This task calls for copying every line in the data below that contains the word "agent".

** Data for analysis follows **

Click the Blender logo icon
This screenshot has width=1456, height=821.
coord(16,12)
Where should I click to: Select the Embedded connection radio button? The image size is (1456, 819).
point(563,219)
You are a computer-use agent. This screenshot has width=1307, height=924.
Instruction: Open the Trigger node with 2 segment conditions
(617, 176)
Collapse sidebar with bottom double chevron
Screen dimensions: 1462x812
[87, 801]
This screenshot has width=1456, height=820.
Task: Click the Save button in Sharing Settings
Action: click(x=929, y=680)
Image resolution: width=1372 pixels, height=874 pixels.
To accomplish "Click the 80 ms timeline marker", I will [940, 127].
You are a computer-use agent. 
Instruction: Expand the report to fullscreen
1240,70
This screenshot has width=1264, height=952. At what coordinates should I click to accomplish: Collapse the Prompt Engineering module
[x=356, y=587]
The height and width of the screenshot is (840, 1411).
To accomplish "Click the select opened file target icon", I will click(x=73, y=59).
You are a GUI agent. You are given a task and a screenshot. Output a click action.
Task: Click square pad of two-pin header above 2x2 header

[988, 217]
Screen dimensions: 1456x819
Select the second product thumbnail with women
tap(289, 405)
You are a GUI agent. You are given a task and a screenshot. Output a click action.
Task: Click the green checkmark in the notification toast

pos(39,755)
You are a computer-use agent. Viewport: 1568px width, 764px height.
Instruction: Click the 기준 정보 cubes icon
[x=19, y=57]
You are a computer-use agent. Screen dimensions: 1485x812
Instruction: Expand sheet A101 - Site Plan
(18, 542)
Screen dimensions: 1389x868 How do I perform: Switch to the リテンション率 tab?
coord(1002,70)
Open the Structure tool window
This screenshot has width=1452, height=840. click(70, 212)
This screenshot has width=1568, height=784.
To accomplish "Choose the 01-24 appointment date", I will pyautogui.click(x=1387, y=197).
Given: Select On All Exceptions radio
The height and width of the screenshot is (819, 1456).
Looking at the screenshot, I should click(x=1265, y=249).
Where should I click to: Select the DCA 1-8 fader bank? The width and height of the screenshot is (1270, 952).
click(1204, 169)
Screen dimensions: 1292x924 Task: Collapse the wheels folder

** End of Data for analysis **

## Solution to the exercise
You are a computer-use agent. This screenshot has width=1307, height=924.
You are a computer-use agent. 
You are a GUI agent. You are given a task and a screenshot. Output a click action.
You are a GUI agent. You are given a task and a screenshot. Output a click action.
You are a computer-use agent. Viewport: 1568px width, 764px height.
You are a computer-use agent. Screen dimensions: 1485x812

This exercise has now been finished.